[Item-finding rows]
start

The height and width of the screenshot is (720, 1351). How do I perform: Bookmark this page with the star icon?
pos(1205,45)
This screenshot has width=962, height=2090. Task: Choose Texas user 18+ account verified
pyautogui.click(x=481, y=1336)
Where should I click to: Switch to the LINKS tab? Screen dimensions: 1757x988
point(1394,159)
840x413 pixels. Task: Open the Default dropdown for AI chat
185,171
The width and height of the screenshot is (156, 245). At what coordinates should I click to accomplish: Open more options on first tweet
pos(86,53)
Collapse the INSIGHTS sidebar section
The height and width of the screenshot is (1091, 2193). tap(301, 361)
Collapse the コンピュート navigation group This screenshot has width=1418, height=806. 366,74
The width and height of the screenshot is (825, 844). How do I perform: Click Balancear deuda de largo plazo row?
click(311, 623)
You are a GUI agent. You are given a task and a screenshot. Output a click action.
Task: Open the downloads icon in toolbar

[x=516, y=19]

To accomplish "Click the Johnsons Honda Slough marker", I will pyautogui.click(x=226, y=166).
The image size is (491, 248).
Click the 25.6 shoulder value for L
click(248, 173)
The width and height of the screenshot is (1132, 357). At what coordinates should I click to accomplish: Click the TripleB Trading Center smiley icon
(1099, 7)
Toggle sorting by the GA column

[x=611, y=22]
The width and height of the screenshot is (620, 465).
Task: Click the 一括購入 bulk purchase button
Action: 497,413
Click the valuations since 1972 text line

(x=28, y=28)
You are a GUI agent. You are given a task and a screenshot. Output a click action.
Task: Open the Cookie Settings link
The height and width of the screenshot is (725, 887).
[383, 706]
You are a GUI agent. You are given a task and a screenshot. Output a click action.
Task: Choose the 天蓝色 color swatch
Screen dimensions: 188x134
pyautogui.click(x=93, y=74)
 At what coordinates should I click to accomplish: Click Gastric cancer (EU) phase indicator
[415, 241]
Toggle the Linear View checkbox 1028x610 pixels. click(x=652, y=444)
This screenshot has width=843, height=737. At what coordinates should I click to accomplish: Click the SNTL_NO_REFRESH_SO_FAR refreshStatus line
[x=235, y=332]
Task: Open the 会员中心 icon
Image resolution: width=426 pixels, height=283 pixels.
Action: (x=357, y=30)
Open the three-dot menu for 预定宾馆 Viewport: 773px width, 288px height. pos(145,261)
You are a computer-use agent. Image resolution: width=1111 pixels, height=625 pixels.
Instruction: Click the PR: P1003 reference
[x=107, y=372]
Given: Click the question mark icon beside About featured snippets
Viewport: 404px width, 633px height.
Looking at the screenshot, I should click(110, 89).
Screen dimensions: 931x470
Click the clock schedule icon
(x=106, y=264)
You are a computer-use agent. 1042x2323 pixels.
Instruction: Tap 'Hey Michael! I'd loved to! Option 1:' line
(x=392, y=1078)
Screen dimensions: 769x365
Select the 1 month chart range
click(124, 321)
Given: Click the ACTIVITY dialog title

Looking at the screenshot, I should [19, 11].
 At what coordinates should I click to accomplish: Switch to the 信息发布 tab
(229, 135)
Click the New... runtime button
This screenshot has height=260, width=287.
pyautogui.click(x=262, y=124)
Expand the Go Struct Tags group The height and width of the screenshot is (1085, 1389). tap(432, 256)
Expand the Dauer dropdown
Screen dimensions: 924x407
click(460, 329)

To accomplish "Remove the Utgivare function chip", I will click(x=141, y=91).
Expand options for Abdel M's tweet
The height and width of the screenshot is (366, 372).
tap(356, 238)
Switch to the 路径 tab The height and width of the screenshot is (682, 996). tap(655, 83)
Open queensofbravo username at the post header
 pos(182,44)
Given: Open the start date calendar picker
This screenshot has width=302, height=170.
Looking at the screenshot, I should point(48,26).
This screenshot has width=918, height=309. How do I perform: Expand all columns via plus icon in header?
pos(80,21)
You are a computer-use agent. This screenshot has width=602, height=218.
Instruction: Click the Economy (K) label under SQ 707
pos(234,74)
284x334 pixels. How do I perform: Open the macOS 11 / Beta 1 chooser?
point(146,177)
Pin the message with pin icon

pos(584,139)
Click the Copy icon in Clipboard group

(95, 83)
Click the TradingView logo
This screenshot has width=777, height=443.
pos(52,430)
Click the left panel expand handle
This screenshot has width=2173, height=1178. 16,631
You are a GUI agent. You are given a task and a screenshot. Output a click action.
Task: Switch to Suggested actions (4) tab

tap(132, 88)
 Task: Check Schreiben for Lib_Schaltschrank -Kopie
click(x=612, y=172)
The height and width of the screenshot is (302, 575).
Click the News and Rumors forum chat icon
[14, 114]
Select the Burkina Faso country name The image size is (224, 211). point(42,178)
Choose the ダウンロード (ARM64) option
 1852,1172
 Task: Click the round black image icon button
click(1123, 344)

end

> _DIRECTIVE_
Write out again the rows starting at the line that contains "At what coordinates should I click to accomplish: Click Gastric" and ending at the line that contains "Toggle the Linear", requests included, raising every coordinate in the answers by 133.

> _SOLUTION TO THIS EXERCISE_
 At what coordinates should I click to accomplish: Click Gastric cancer (EU) phase indicator
[548, 374]
Toggle the Linear View checkbox 1028x610 pixels. click(x=785, y=577)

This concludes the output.